Prime Time: Crocodile 2: Death Swamp (2002)

While the first Crocodile movie decided to take a fairly typical approach of putting a group of young adults in peril, Crocodile 2: Death Swamp (a film I first saw many years ago under the title Crocodile 2: Death Roll) decides to change things up a bit. The victims here are a group of armed robbers and some stranded airplane crew and passengers/hostages. So you can have all of your crocodile carnage, but you also get the kind of posturing and evil baddies who wouldn't look out of place in an '80s exploitation movie.

Heidi Lenhart plays Mia, a flight attendant looking forward to getting home and reuniting with her boyfriend, Zach (Chuck Walczak). That plan is thrown into disarray when a group of criminals on the plane cause a ruckus, to put it mildly, resulting in the plane crashing into a large area of swampland. And that large area of swampland contains one large crocodile. Zach hires a tracker, Roland (Martin Kove), to go looking for Mia, the criminals keep trying to just look out for themselves, and everyone soon realises that they need to be looking out for a killer crocodile.

While writers Jace Anderson and Adam Gierasch are back on board for this schlocky sequel, it's Gary Jones in the director's chair this time around. Having previously delivered both Mosquito and Spiders, Jones has good form when it comes to mixing animal monsters with human killers. It's a shame that this film lacks the humour of some of his other work, seeming to instead wallow in clichés and moments that are unintentionally hilarious (no, considering the quality of the acting on display here, I'm not going to believe anyone that tells me it is all deliberate, although a better cast might have managed to lift the material).

Lenhart isn't a bad female lead, despite having to utter one of the worst "send off" lines I have ever heard. Darryl Theirse also isn't too bad, playing the leader of the criminals. Then you have Kove, who actually DOES feel as if he gets a grip on the material better than anyone else. His grizzled and savvy tracker is the most fun character in the film, and Kove plays him in a near-permanent state of hungover and tired nonchalance. Walczak isn't great in his role, but it's easy to forget everyone else onscreen when you watch the scenery-chewing turn from Jon Sklaroff (playing a scuzzy criminal named Sol), who is arguably the worst performer onscreen.

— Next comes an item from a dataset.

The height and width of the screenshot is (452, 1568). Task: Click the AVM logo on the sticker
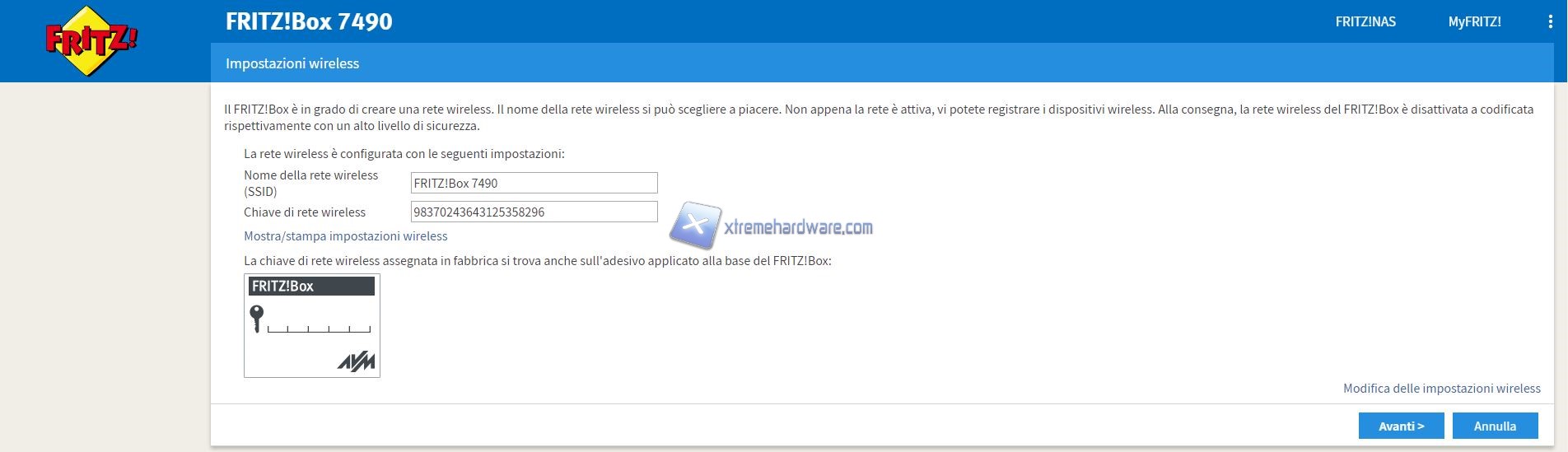pos(357,361)
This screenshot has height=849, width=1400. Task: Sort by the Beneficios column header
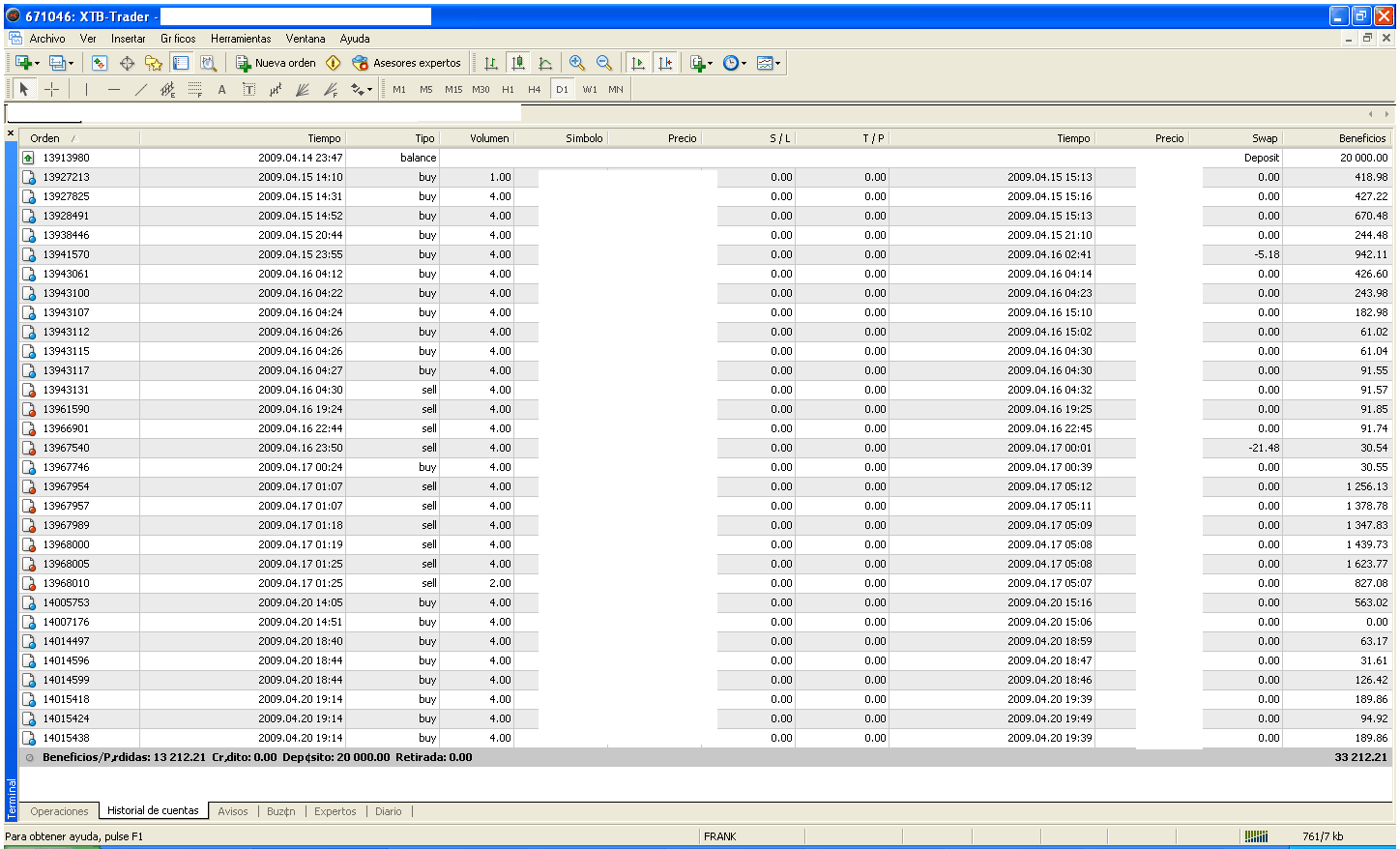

If you liked the first movie then I'd still think twice before recommending this one to you. It's not as much fun, it's not as well made, and the crocodile feels like less of a constant threat, even when everyone eventually finds themselves stuck in the swampland area that is basically croc's dining room. It's enjoyable for the way it veers erratically between creature feature and sleazy crime flick, but it doesn't ever satisfy as one or the other.